Sonata de Otoño (Höstsonaten, 1978) de Ingmar Bergman

La obra cinematográfica de Ingmar Bergman es alargada. El director sueco dejó una filmografía amplia que permite un análisis profundo de todos aquellos temas que formaban parte del universo bergmaniano. Hasta hace poco tan sólo tenía conocimiento de sus obras mejor distribuidas o más recordadas como El séptimo sello, El manantial de la doncella, Persona o Fresas salvajes. Sin embargo, me quedan todavía muchas películas para descubrir y para completar su universo. Últimamente trato de ir poco a poco ampliando mi visionado y eludiendo lagunas. Durante dos años he ido ampliando su universo con la visión de la inquietante La vergüenza o la maravillosa Saraband. Y ahora le ha tocado el turno a Sonata de Otoño.

Con Sonata de Otoño, Bergman vuelve al universo familiar y a las difíciles relaciones entre padres e hijos. Ofrece un drama que disecciona los sentimientos y las emociones. Con una simplicidad sobrecogedora y a la vez tremendamente hermosa nos acerca el mundo interior de dos mujeres, una madre y una hija que nos hacen protagonistas de un tobogan de emociones que nos golpea. Detrás de la calma de sus rostros, del ambiente —en una aislada y hermosa abadía— nos sorprende con una erupción de sentimientos donde se balancea el odio y el amor, los reproches y los buenos sentimientos.

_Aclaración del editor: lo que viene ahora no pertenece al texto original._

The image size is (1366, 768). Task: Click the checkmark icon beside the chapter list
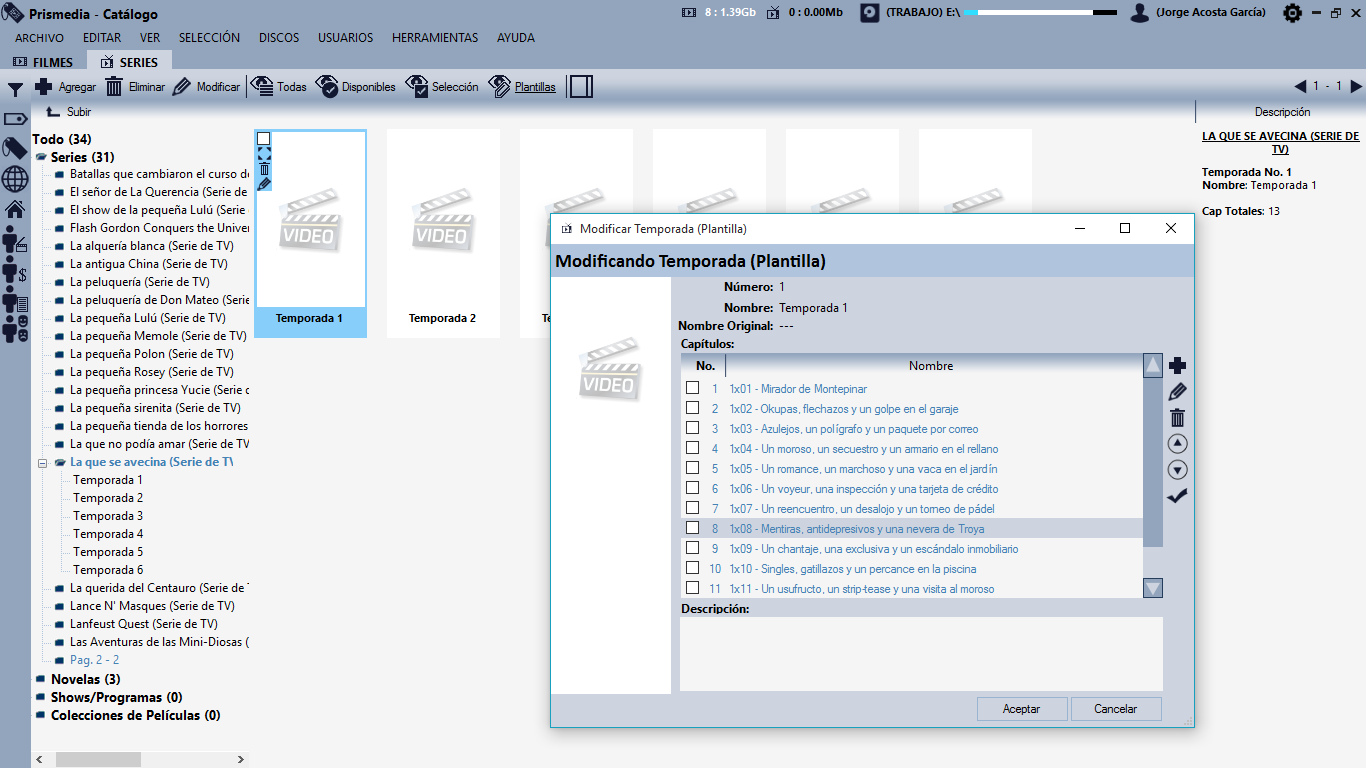click(x=1177, y=496)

Como es habitual en el universo de este tipo de películas del director sueco, el espectador es testigo incómodo de las relaciones privadas entre los personajes y se deja golpear por bofetadas sentimentales. Por un viaje emocional que nos deja indagar en mundos interiores y complejos.

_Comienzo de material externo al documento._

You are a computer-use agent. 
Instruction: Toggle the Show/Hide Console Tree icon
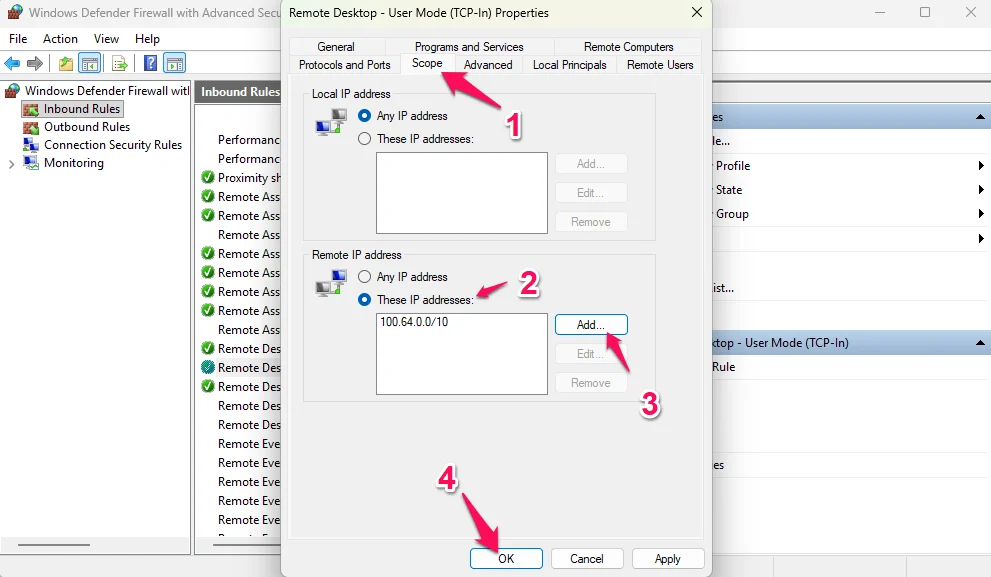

Desde una belleza en la composición de las imágenes y con un reverencial respeto hacia el rostro de sus intérpretes, el director sueco deja una radiografía de las complejas relaciones humanas y engancha al espectador a unos diálogos tremendos que nos tienen al borde del abismo. Después de la catarsis, regresa la calma.

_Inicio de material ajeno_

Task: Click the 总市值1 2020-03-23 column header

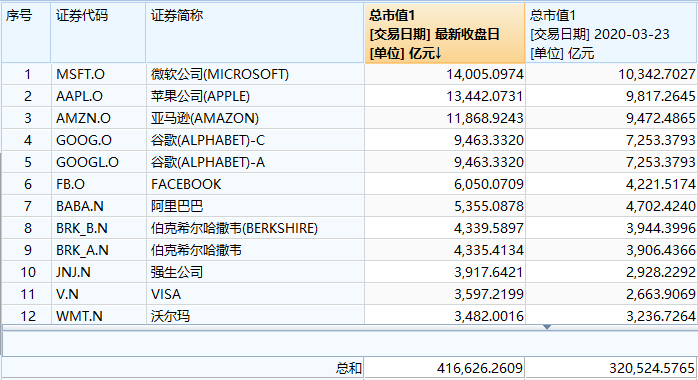Action: click(x=611, y=33)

En Sonata de Otoño se desnudan sentimentalmente dos mujeres que nos dejan ver sus mundos interiores y su compleja relación de amor-odio. Sus virtudes y miserias envueltas por su amor reverencial hacia la música clásica y su manera de vivirla que es un reflejo de la manera a la que se enfrentan a la vida diaria. La madre posee el rostro de Ingrid Bergman que es una famosa concertista de piano que se siente completa en la creación artística, en la interpretación de sus piezas, pero que siempre se ha sentido perdida en el campo emocional viviendo siempre entre caretas y apariencias que ocultan su fragilidad y sus miedos así como su incapacidad de amar.

Por otra parte está su acomplejada y compleja hija con el rostro de una de las actrices fetiches del creador sueco, Liv Ullmann. Mujer melancólica de sensibilidad extrema que siempre ha tratado de quitar caretas, de amar a su madre y que con múltiples heridas trata, sin embargo, de encontrar la calma en su entrega a los demás y en la espiritualidad de su sufrimiento (llegando a su culminación con una comunicación privada y sensible con su hijo pequeño muerto y ausente).

Después de años sin verse y tras una invitación formal de la hija, las dos mujeres vuelven a encontrarse. Y por fin logran hablar sin caretas pero con mucho dolor por parte de ambas con dos testigos de excepción. El marido de la hija, un pastor, que observa el volcán que se desata entre ambas, madre e hija. Y la hermana, que se consume en una enfermedad degenerativa, pero que sin embargo realizará esfuerzos por establecer comunicación con la madre siempre ausente y la hermana siempre pendiente.

Así Sonata de Otoño es un concierto delicado que te mantiene al borde de la emoción pero que te golpea con sentimientos de dolor y te muestra la complejidad de las relaciones humanas.